-- BEGIN --

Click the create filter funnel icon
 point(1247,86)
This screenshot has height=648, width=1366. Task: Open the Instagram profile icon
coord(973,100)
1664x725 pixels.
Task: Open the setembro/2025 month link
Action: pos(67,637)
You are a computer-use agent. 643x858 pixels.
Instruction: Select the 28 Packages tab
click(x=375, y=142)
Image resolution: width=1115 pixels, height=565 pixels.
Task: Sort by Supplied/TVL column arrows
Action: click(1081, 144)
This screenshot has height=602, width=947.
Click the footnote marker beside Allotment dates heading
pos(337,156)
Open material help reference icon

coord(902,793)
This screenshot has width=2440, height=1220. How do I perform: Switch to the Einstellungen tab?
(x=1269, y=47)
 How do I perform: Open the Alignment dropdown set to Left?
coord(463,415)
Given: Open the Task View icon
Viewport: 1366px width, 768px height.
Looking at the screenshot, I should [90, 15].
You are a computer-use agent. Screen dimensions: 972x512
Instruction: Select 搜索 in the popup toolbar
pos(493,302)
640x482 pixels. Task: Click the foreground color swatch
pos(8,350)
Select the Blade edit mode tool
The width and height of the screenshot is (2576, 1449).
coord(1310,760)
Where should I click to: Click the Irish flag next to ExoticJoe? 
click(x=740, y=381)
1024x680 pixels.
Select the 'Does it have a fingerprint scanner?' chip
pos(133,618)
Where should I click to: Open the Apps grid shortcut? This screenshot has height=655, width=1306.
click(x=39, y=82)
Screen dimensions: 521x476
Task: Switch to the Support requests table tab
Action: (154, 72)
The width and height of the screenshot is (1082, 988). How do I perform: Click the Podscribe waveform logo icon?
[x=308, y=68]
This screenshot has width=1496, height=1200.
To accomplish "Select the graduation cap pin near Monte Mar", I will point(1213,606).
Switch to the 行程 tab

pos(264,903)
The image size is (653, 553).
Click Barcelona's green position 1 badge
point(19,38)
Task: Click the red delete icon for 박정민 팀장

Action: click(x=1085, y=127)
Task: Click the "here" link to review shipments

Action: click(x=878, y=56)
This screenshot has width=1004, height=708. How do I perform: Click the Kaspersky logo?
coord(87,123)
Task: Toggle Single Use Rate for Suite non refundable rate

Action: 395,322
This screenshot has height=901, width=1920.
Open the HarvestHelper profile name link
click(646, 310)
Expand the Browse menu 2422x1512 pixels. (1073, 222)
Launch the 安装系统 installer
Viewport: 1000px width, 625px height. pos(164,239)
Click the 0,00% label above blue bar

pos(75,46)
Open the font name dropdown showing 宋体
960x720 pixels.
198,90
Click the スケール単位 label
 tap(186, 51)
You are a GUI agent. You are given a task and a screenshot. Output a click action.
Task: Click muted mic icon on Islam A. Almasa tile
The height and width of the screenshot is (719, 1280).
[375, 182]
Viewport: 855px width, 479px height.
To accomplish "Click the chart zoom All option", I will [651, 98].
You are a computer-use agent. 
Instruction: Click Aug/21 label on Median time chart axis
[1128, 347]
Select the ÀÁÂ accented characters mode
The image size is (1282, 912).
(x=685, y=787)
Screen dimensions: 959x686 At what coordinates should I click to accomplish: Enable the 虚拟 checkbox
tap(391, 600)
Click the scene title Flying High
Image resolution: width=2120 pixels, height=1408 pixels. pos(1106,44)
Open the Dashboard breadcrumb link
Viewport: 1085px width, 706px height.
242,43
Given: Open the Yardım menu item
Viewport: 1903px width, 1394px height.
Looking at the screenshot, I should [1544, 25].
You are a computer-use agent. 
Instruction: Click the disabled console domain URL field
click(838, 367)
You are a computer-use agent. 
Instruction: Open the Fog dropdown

-- END --

_Short problem_
Copy the items word for word, starting at the line containing "This screenshot has height=602, width=947." and ending with the line containing "pos(493,302)".

_Complete output_
This screenshot has height=602, width=947.
Click the footnote marker beside Allotment dates heading
pos(337,156)
Open material help reference icon

coord(902,793)
This screenshot has width=2440, height=1220. How do I perform: Switch to the Einstellungen tab?
(x=1269, y=47)
 How do I perform: Open the Alignment dropdown set to Left?
coord(463,415)
Given: Open the Task View icon
Viewport: 1366px width, 768px height.
Looking at the screenshot, I should [90, 15].
You are a computer-use agent. Screen dimensions: 972x512
Instruction: Select 搜索 in the popup toolbar
pos(493,302)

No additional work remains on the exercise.